Les parcelles choisies sont uniquement pâturées. Les lignes d’arbre sont protégées par une double clôture, constituée de deux fils électrifiés (à 0,60 m et 1,20 m en décroché) et chaque arbre est protégé par un filet. Aucun dégât n’a été constaté de la part des chevreuils ou des lièvres, ni d’ailleurs de la part des Limousines. La clôture ainsi placée leur permet de brouter toute la ligne de plantation, il n’y a pas d’entretien à faire. Il faut prévoir environ 5 % de plants à regarnir la première année.

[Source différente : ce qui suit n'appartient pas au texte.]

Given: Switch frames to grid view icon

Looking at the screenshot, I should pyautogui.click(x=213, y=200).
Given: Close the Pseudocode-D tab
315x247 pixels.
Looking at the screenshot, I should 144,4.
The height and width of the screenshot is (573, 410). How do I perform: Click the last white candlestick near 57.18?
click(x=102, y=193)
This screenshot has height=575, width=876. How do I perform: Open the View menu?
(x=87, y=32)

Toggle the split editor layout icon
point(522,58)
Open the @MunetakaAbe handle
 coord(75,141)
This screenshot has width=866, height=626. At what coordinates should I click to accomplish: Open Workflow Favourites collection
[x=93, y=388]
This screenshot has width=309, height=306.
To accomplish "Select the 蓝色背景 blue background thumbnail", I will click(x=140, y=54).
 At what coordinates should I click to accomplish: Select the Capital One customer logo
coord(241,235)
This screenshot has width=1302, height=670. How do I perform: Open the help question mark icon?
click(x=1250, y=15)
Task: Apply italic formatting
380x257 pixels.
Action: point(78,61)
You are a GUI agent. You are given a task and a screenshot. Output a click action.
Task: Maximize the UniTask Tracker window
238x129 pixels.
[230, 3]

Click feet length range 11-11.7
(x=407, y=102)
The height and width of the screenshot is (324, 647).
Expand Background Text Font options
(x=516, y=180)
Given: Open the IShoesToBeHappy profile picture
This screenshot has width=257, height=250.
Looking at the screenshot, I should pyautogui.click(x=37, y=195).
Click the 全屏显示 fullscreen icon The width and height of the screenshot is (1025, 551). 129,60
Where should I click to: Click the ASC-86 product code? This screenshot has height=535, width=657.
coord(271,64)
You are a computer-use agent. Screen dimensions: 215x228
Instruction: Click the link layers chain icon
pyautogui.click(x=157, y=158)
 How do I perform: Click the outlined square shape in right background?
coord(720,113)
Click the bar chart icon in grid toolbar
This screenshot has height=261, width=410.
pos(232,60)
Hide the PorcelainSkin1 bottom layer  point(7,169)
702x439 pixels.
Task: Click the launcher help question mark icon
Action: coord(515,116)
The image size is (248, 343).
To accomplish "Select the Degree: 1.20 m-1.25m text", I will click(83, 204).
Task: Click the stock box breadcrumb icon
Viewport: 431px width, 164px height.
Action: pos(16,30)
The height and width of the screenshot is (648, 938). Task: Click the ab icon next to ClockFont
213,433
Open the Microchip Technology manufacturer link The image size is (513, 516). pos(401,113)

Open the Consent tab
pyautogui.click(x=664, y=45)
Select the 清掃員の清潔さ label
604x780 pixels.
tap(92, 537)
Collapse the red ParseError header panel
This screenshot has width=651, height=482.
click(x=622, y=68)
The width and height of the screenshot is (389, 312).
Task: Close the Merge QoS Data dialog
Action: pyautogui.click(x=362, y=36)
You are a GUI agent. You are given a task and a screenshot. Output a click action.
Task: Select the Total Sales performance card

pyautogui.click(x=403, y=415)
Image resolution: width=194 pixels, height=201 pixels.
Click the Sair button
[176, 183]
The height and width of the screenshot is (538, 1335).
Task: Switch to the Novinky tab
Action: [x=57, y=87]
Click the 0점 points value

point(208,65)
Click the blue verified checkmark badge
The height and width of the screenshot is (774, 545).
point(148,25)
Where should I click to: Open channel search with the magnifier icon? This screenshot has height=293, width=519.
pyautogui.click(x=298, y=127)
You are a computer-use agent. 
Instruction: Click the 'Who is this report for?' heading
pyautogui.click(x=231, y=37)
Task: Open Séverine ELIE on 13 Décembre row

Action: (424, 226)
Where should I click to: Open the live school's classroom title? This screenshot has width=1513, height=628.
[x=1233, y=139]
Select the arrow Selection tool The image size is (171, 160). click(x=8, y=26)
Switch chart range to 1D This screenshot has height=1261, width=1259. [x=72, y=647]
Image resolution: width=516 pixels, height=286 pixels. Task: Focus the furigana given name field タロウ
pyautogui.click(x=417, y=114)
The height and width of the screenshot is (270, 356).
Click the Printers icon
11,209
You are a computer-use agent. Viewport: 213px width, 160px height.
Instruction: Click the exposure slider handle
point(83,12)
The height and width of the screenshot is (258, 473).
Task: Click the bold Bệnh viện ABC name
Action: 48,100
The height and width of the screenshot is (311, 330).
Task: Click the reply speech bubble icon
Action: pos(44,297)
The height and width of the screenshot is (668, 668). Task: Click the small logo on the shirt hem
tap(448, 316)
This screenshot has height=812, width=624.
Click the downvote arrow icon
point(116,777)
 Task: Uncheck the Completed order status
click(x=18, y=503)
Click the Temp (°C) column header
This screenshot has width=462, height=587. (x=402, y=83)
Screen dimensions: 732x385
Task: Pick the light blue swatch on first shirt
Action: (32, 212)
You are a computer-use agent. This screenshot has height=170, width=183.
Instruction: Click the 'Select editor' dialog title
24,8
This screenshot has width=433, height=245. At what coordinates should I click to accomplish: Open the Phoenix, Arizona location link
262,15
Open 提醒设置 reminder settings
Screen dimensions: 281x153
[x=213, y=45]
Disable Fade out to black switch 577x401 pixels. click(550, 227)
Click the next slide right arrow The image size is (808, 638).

« Je faisais déjà du pâturage tournant, mais plus ou moins bien selon les années. Avec les clôtures en couloir le long des lignes d’arbres, j’ai bien rationalisé la conduite du pâturage dynamique, et la productivité de ces parcelles a bien augmenté. Une des parcelles est orientée est-ouest. Il y aura toujours de l’ombre de report sur les couloirs et je pense avoir de quoi pâturer en été quand d’autres parcelles seront grillées. »
« Un plus pour la biodiversité et le confort »
Érik Hulsman est installé à Bouillé-Ménard en bio sur 111 hectares, dont 83 en prairies. Il élève 40 Limousines et vend des bœufs de 30 mois, dont une partie est achetée au sevrage, et des femelles de réforme. « L’intérêt des arbres pour moi est leur contribution au bien-être de mes animaux, en les protégeant de la chaleur et du vent, et à la biodiversité. Deux ans après la plantation, j’observe déjà l’effet sur la faune sauvage. L’objectif est de produire du bois d’œuvre, mais le pilotage se fait à vue, rien n’est figé. »
Sur une parcelle de 7,5 hectares en forme de trapèze, qui est essentiellement pâturée, l’éleveur et son conseiller en agroforesterie ont imaginé une organisation permettant de faire des paddocks mesurant tous un demi-hectare, avec des écartements entre les lignes d’arbres multiples de 6 mètres, pour pouvoir passer facilement le matériel de récolte. L’écartement entre les lignes varie donc d’un endroit de la parcelle à l’autre. De chaque côté des lignes d’arbres a été posée une clôture d’un fil, high tensile, à 0,80 m de haut. Elles sont écartées de 1,8 à 2 m. Un couloir de 6 m de large en transversal dans le milieu dessert les différents paddocks, rendant ainsi la circulation des animaux très simple. « Je n’ai qu’à avancer le fil tous les jours. Si on a un excédent à faucher, il faut juste enlever les fils en bout de ligne. » Une zone sans arbre de 15 mètres de large a été ménagée sur le pourtour de la parcelle pour les manœuvres. Les lignes sont orientées nord sud, ce qui est idéal pour que la lumière parvenant au sol pour la prairie soit homogène. Aucun dégât n’a été observé sur les plantations. La taille des arbres représente une journée de travail par an, fin juillet.